- _Page extract_:
** begin **

#contemporaryvienna

#viennalove | Impulstanz’ Rio Rutzinger

The Viennese dance festivals’ artistic director explains how the world of Contemporary Dance is different from the visual arts but similar to the world of Frisbee, what to see at this year’s Impulstanz and how Vienna finally became cool.

For the In Love With Vienna series, personalities from the Austrian art and creative scene show us their view of the city and let us know what they love about Vienna. Before Impulstanz kicks off with a month of contemporary dance and performance program on July 14, we met up with artistic director of workshops and research and Impulstanz veteran Rio Rutzinger.

You don’t have a dance background, how did you get involved with Impulstanz?

I moved here from country-side Austria after school with 18. I was a bike messenger and a Frisbee Ultimate player in the national team. After 4-5 years I ran into Impulstanz director Karl Regensburger in my shared apartment, who I didn’t know, in an art form I had never heard of, and joined them. And it’s been 25 years. I like the parallel between Contemporary Dance and Frisbee Ultimate – its only reason to exist is that it’s international, because local scenes are way too small. So you have to connect and network and be interested in what other countries are doing. People are very mobile; everyone crashes at each other’s place. In the 90s I hosted more than 500 people from dance and Frisbee in my flat share. It was exiting, also for my neighbors.

Is there a contemporary dance scene in Vienna if Impulstanz isn’t on?

Oh yes, even though on a smaller scale. The founding generation of what is contemporary dance now from the 80s, like Tanztheater Wien, Sebastian Prantl, Elio Gervasi – they all still exist and do art. Since the 90s, when Tanzquartier was established, there are performances year round. And there have been a lot of artist-founded initiatives lately, which I’m very happy about. That’s where the scene gathers – not in the big institutions, but in the small, artist-driven spaces. I love to attend Raw Matters at Schikaneder. There’s also Arbeitsplatz Wien, or liquidloft, which is Chris Harring and his company. There’s a lot of sharing and caring for each other in the community when the institutional structure isn’t there. With dance not being tangible, being ephemeral, there never will be so much capitalization. But it’s kind of a nice problem, makes it more precious while it exists.

This year a focus of the festival is encounters between visual art and dance. So the non-commercial world of Contemporary Dance will meet very established parts of the art world, for example with a whole floor at Leopold Museum. How does it go together?

** end **

- _Material provided_:
** begin **

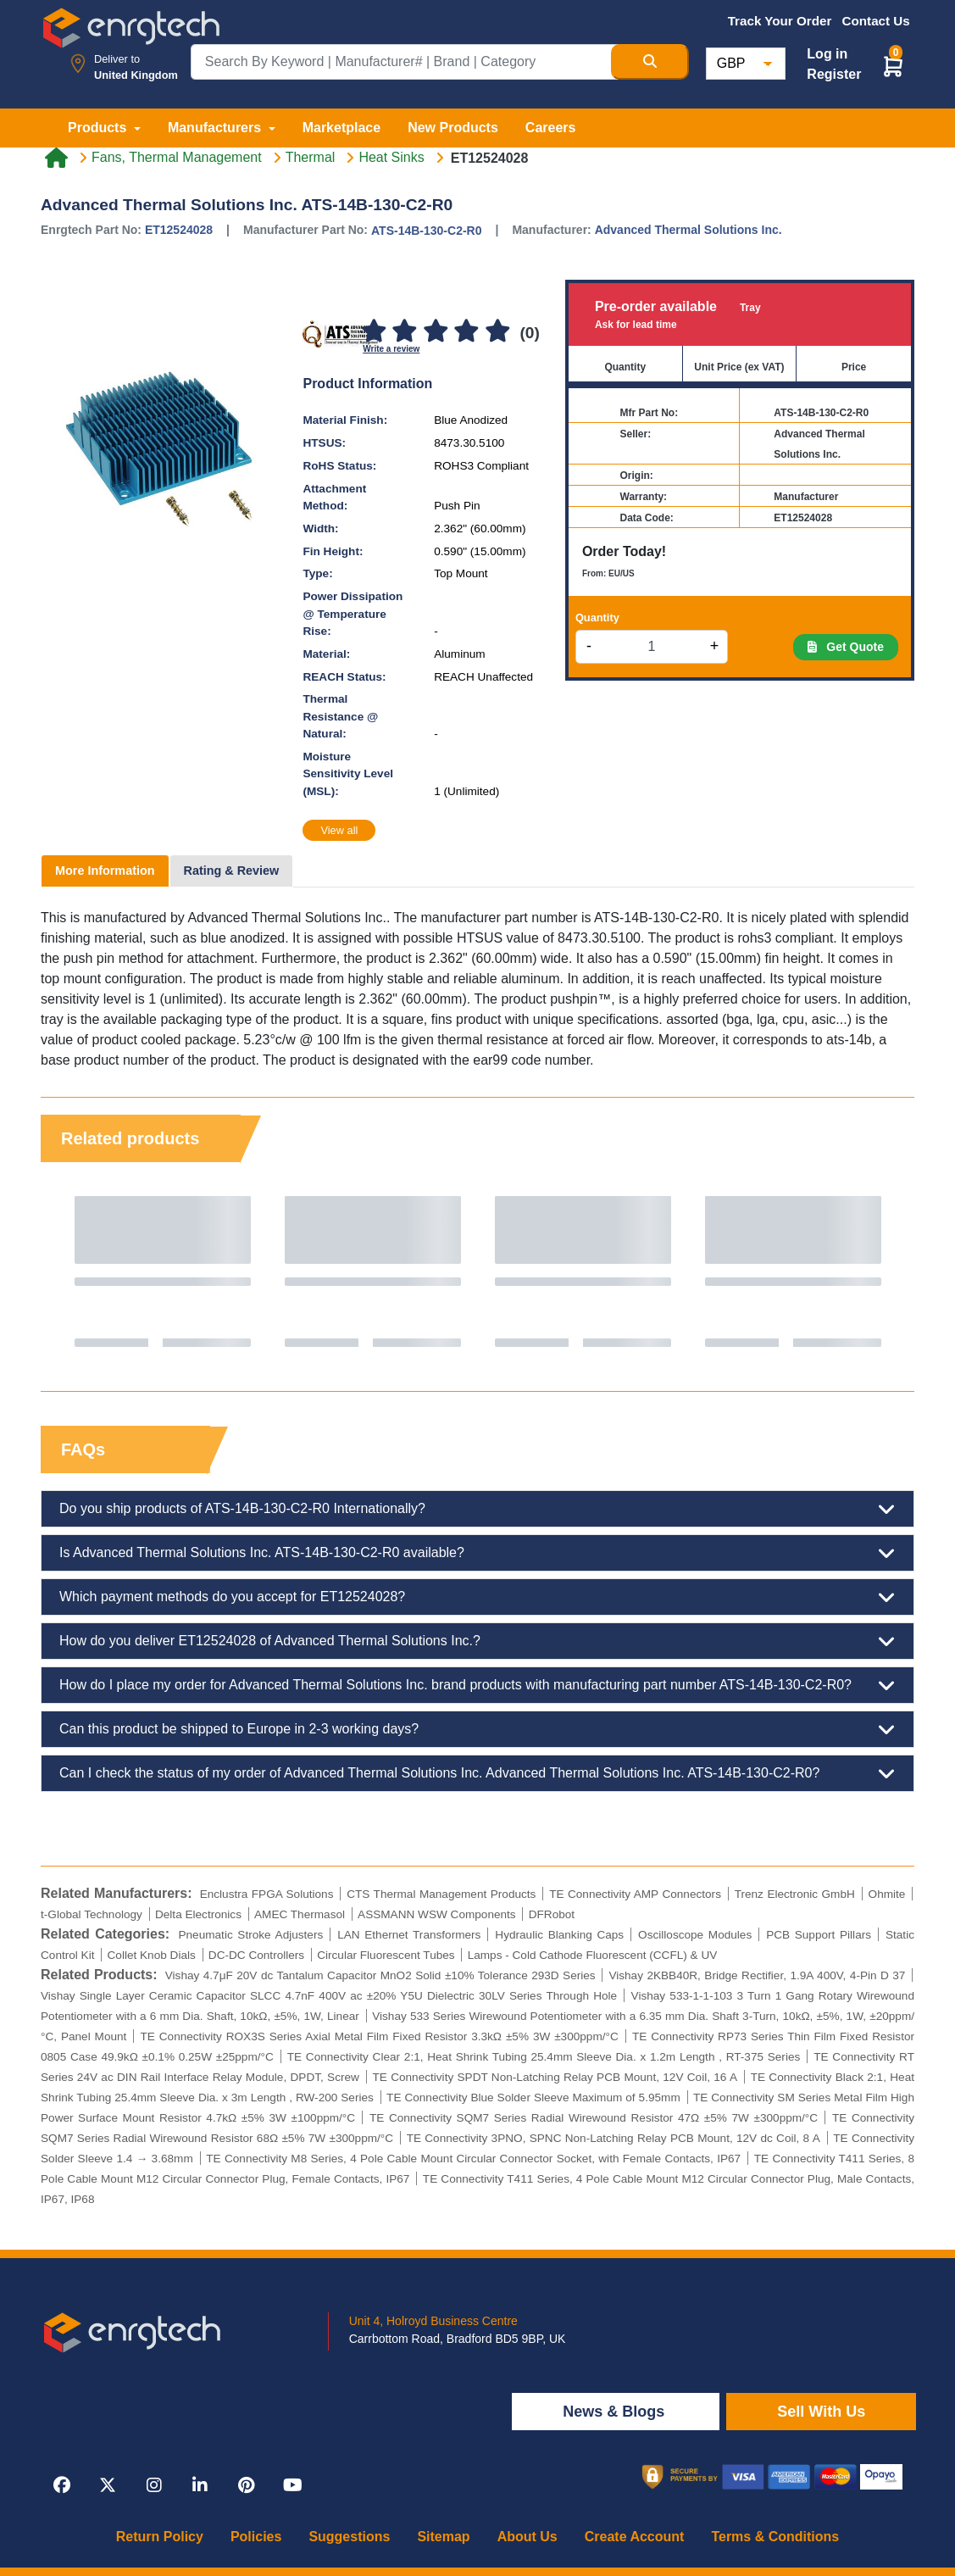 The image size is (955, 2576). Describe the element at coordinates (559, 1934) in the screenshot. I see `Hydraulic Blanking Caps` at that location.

** end **

Which names does the Rio Rutzinger interview give as examples of the founding generation of contemporary dance from the 80s? Rely only on the Rio Rutzinger interview.

- Tanztheater Wien
- Sebastian Prantl
- Elio Gervasi